Je reste persuadé que cette élection qui arrive est cruciale pour l’avenir de nos progénitures, elle est notre engagement responsable pour faire en sorte de ne pas leur léguer que des ruines où la vie disparaitra aussi vite qu’un flocon de neige au Soleil. Alors bien-sûr les fatalistes me diront que ce n’est pas grave, que de toute façon le problème pour la planète c’est l’être humain·e. Désolé les gars et les filles, je suis humaniste, progressiste et jamais je ne pourrai me résoudre à laisser passer de telles conneries. Nous n’irons jamais vivre sur Mars [+] avant que le capitalisme ne détruise notre planète mère, et seuls les plus riches essayeront de s’en sortir quoi qu’il en coûte sur le dos du lumpenprolétariat d’abord et des autres ensuite. Alors oui, comme nous le rappelle l’Huma dans un article récent [+], cette élection risque d’être kidnappée malheureusement par une majorité de vieux cons autant que de vieilles connes qui ne seront plus de ce monde dans quelques années mais qui le laisseront avec jouissance dans un état de non retour pour l’espèce, sous prétexte que l’on s’en sortira toujours laissant derrière elles et eux une génération de néo bourgeois·es dégénéré·e·s qui confondent comme leurs ancêtres délétères progrès et innovation [+]. Enfin c’est ce que nous disent les sondages, mais ainsi que le rappelle cet article de l’Huma dans cet autre lien [+] (je lis beaucoup l’Humanité, mais je ne voterai pas Roussel !), les sondages influencent-ils vraiment les votes de nos concitoyen·ne·s ?

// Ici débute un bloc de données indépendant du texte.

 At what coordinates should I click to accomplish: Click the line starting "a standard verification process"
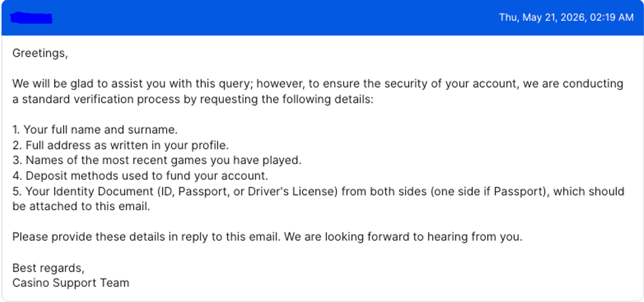click(193, 100)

Et puis de toute façon comme on dit : « peut-on mettre la fin du monde avant la fin du mois ? » ou vice-versa. C’est non seulement impossible mais c’est contraire à toute règle d’empathie, d’entre-aide et justement de progrès. Sauver la Terre c’est sauver l’être humain·e on ne peut pas se passer de redonner du sens au vivre ensemble. Le seul vrai programme écologique reste encore et toujours celui de l’Union Populaire parce qu’il s’inscrit dans une vrai préoccupation sociale.
Comme il est dit dans cette édition de l’émission Usul de Médiapart que vous pouvez visionner en suivant ce lien [+], le vote pour les Verts ne correspond qu’à une certaine classe sociale, le vote pour le programme de l’Union Populaire est à destination de tout le monde. Alors bien-sûr certaines et certains mettrons la main à la pâte, mais d’autres sortiront ainsi la tête de l’eau. Et ainsi, nous aurons collectivement bien plus de capacité à fournir de l’eau équitablement à toutes et tous.
Il se peut que j’enrage fort dans la chronique du jour. Il y a malheureusement de grandes probabilités que j’enrage encore plus dans celle de la semaine prochaine. Mais nous n’en sommes pas encore là. Avec un peu de chance et d’un sursaut populaire de raison nous déjouerons ces mauvais pronostiques. La dynamique est là comme on dit. Je l’ai vue en œuvre au meeting d’hier dimanche à Toulouse, tiens pour une fois j’en partage un lien vers la Détresse [+]
Il faut dire que l’enjeu est de taille. Du social à l’écologie les combats à mener sont implacables et la tâche est énorme face au forces de l’ultra-libéralisme et du fascisme qui convergent comme à leur habitude. Surtout aujourd’hui où pour brosser le plus conservateur des poils les limites sont dépassées en toute décomplexion : travail à partir de 12 ans (pour les pauvres !), travail jusqu’à la mort (encore pour les cons de pauvres !), travail forcé non payé ou payé au lance-pierre du RSA (toujours pour ces salauds de pauvres !). pendant que l’on détourne l’argent de l’état au profit des petits copains et des petites copines, pas la peine de faire un dessin avec scandale McKinsey [+], qui éclabousse jusque sur les bords des canaux de la capitale Occitane, à voir sur France 3 en suivant ce lien [+].
D’ailleurs en parlant de Toulouse et de ce meeting d’hier, je ferai juste remarquer que sans dispositif policier alentour il n’y a eu aucune échauffourées, aucune tension, aucune casse et aucune exaction, les commerçants et cafetiers ont même pu travailler un maximum avec cette immense foule qui avait besoin de se réchauffer avec de bons chocolats chauds. Qu’est-ce qu’il en dit l’édile principal du Capitole ? En dehors de sa phobie des pastèques… Je dis ça je ne dis rien !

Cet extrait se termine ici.